> [Required work] An exact transcript of all the records is the expected answer.

> [Records for this exercise]
※

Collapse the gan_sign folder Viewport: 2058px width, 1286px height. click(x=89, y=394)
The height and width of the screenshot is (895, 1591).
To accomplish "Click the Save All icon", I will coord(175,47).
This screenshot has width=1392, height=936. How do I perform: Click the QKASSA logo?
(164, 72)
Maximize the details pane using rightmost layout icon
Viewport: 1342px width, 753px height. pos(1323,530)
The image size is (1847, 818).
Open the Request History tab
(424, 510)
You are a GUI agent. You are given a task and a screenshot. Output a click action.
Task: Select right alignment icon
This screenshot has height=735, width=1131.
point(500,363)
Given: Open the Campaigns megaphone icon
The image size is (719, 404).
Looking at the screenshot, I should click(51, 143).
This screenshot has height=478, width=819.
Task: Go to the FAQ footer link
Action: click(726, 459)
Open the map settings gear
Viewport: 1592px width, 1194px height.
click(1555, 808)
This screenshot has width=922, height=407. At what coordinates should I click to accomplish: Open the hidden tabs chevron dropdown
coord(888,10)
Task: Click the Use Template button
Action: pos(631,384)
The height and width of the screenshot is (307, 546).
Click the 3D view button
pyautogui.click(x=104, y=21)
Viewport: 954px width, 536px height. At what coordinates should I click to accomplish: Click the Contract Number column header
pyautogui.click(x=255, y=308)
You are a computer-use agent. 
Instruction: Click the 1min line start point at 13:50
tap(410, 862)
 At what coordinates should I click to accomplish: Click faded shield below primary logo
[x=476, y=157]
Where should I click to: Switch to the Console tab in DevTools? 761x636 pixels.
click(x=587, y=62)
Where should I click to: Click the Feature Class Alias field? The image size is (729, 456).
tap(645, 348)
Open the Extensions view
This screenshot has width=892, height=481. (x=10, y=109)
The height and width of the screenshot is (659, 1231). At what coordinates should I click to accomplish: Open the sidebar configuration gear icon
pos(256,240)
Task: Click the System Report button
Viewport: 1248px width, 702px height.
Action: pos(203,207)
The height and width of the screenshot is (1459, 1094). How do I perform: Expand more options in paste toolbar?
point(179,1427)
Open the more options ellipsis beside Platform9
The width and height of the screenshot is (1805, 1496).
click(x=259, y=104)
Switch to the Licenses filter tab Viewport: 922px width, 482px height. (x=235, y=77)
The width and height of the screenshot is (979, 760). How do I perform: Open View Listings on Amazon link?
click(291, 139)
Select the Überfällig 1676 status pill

※

> [Result]
Collapse the gan_sign folder Viewport: 2058px width, 1286px height. click(x=89, y=394)
The height and width of the screenshot is (895, 1591).
To accomplish "Click the Save All icon", I will coord(175,47).
This screenshot has width=1392, height=936. How do I perform: Click the QKASSA logo?
(164, 72)
Maximize the details pane using rightmost layout icon
Viewport: 1342px width, 753px height. pos(1323,530)
The image size is (1847, 818).
Open the Request History tab
(424, 510)
You are a GUI agent. You are given a task and a screenshot. Output a click action.
Task: Select right alignment icon
This screenshot has height=735, width=1131.
point(500,363)
Given: Open the Campaigns megaphone icon
The image size is (719, 404).
Looking at the screenshot, I should click(51, 143).
This screenshot has height=478, width=819.
Task: Go to the FAQ footer link
Action: click(726, 459)
Open the map settings gear
Viewport: 1592px width, 1194px height.
click(1555, 808)
This screenshot has width=922, height=407. At what coordinates should I click to accomplish: Open the hidden tabs chevron dropdown
coord(888,10)
Task: Click the Use Template button
Action: pos(631,384)
The height and width of the screenshot is (307, 546).
Click the 3D view button
pyautogui.click(x=104, y=21)
Viewport: 954px width, 536px height. At what coordinates should I click to accomplish: Click the Contract Number column header
pyautogui.click(x=255, y=308)
You are a computer-use agent. 
Instruction: Click the 1min line start point at 13:50
tap(410, 862)
 At what coordinates should I click to accomplish: Click faded shield below primary logo
[x=476, y=157]
Where should I click to: Switch to the Console tab in DevTools? 761x636 pixels.
click(x=587, y=62)
Where should I click to: Click the Feature Class Alias field? The image size is (729, 456).
tap(645, 348)
Open the Extensions view
This screenshot has width=892, height=481. (x=10, y=109)
The height and width of the screenshot is (659, 1231). At what coordinates should I click to accomplish: Open the sidebar configuration gear icon
pos(256,240)
Task: Click the System Report button
Viewport: 1248px width, 702px height.
Action: pos(203,207)
The height and width of the screenshot is (1459, 1094). How do I perform: Expand more options in paste toolbar?
point(179,1427)
Open the more options ellipsis beside Platform9
The width and height of the screenshot is (1805, 1496).
click(x=259, y=104)
Switch to the Licenses filter tab Viewport: 922px width, 482px height. (x=235, y=77)
The width and height of the screenshot is (979, 760). How do I perform: Open View Listings on Amazon link?
click(291, 139)
Select the Überfällig 1676 status pill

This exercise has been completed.